Он подразумевал Элейну.


Охваченный внезапной мукой Ланселот, стиснув кулаки, переводил глаза с одного своего собеседника на другого. Все трое затаили дыхание.


— Итак, я исповедался, — сказал он наконец, и все вздохнули свободно, но голос его был тяжек, — и мне было назначено покаяние.


Он замолк, все еще терзаясь сомнениями, ибо смутно понимал, что в этот миг жизнь привела его на распутье. Все трое сознавали, что именно сейчас перед Ланселотом явилась возможность, если она вообще когда-либо существовала, открыться своему другу и королю, — но путь ему преграждала Гвиневера, ибо то была и ее тайна.


— В виде покаяния мне надлежало носить власяницу, принадлежавшую некогда одному из известных святых, — в конце концов продолжил он, смирясь с поражением, — а кроме того, не есть мяса, не пить вина и ежедневно выслушивать мессу. Через три дня я покинул жилище священника и поскакал обратно к кресту, стоявшему близ того места, где я лишился оружия. Священник снабдил меня кое-каким на первое время. Ну вот, я проспал ночь у креста и видел еще один сон, а поутру рыцарь, похитивший мои доспехи, возвратился. Мы сразились на копьях, и я вернул свои доспехи. Странно, правда?


— Я полагаю, что на тебя после доброй исповеди снизошла благодать и оттого тебе можно было доверить твою прежнюю мощь.


— Вот и я так полагал, однако сейчас ты увидишь, правы мы с тобой или нет. Я думал, что теперь, когда грех снят с моей души, мне будет дозволено вновь стать лучшим рыцарем мира. И я поскакал, распираемый счастьем, пытался даже что-то такое спеть, — и так попал на широкую равнину, где стоял замок с шатрами и прочим, и пять сотен рыцарей в черном и рыцарей в белом, бились на турнире. Белые брали верх, и я решил присоединиться к черным. Я думал, что раз я прощен, я смогу совершить великие подвиги и оказать помощь слабейшей стороне.


Он замолк и опустил веки.


— Но белые рыцари, — прибавил он, открывая глаза, — очень скоро пленили меня.

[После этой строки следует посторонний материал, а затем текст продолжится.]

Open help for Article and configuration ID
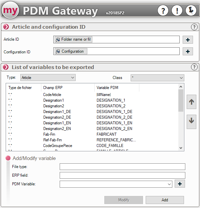This screenshot has width=200, height=208. pyautogui.click(x=194, y=27)
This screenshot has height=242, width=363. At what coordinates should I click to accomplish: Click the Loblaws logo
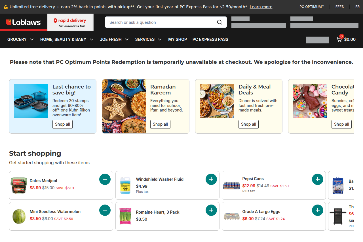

— Ты хочешь сказать, что вновь потерпел поражение?


— Я потерпел поражение и бесчестье. Я пришел к мысли, что грехов на мне еще и побольше прежнего. Когда они отпустили меня, я ускакал прочь, кляня все на свете, как в первый вечер, а когда наступила ночь, свалился под яблоню, и плакал, плакал, пока не заснул.


— Но это же ересь, — воскликнула Гвиневера, подобно большинству женщин, изрядно сведущая в теологии. — Если ты принес честную исповедь и исполнил покаянную епитимью, и получил отпущение грехов.


— Я исполнил епитимью, наложенную за один из моих грехов, — сказал Ланселот, — но я забыл о другом. В ту ночь мне снова приснился сон — передо мною явился старец, сказавший мне так: «Ах, Ланселот, слабый верою и порочный душою! Отчего так легко обратилась воля твоя к смертному греху?» Дженни, я всю жизнь прожил в смертном грехе, в худшем из всех. Это гордыня заставляла меня стремиться к званию лучшего рыцаря мира. Гордыня побудила меня напоказ помочь побеждаемым на турнире. Или, если хочешь, назови это тщеславием. А исповедь, принесенная мной во всем, что касалось… что касалось женщины, вовсе не сделала меня достойным человеком.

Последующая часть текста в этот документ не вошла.